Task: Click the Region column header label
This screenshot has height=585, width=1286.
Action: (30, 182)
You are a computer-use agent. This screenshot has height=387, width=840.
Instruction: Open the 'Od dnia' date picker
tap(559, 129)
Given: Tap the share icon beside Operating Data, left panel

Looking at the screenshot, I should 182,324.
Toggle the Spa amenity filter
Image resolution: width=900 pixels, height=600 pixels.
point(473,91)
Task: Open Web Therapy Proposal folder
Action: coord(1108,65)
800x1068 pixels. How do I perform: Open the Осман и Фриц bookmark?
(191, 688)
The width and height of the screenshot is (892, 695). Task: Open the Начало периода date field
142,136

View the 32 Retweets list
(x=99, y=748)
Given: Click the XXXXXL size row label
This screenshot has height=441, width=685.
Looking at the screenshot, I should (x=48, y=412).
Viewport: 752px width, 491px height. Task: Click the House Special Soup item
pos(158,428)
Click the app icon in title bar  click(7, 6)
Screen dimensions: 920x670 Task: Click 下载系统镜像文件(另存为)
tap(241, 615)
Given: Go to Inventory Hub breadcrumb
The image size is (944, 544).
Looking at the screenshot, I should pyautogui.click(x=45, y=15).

□ □ □ □ □

Give the entries again in full, exactly as they are written.

Task: Click the Region column header label
This screenshot has height=585, width=1286.
Action: (30, 182)
You are a computer-use agent. This screenshot has height=387, width=840.
Instruction: Open the 'Od dnia' date picker
tap(559, 129)
Given: Tap the share icon beside Operating Data, left panel

Looking at the screenshot, I should 182,324.
Toggle the Spa amenity filter
Image resolution: width=900 pixels, height=600 pixels.
point(473,91)
Task: Open Web Therapy Proposal folder
Action: coord(1108,65)
800x1068 pixels. How do I perform: Open the Осман и Фриц bookmark?
(191, 688)
The width and height of the screenshot is (892, 695). Task: Open the Начало периода date field
142,136

View the 32 Retweets list
(x=99, y=748)
Given: Click the XXXXXL size row label
This screenshot has height=441, width=685.
Looking at the screenshot, I should (x=48, y=412).
Viewport: 752px width, 491px height. Task: Click the House Special Soup item
pos(158,428)
Click the app icon in title bar  click(7, 6)
Screen dimensions: 920x670 Task: Click 下载系统镜像文件(另存为)
tap(241, 615)
Given: Go to Inventory Hub breadcrumb
The image size is (944, 544).
Looking at the screenshot, I should pyautogui.click(x=45, y=15).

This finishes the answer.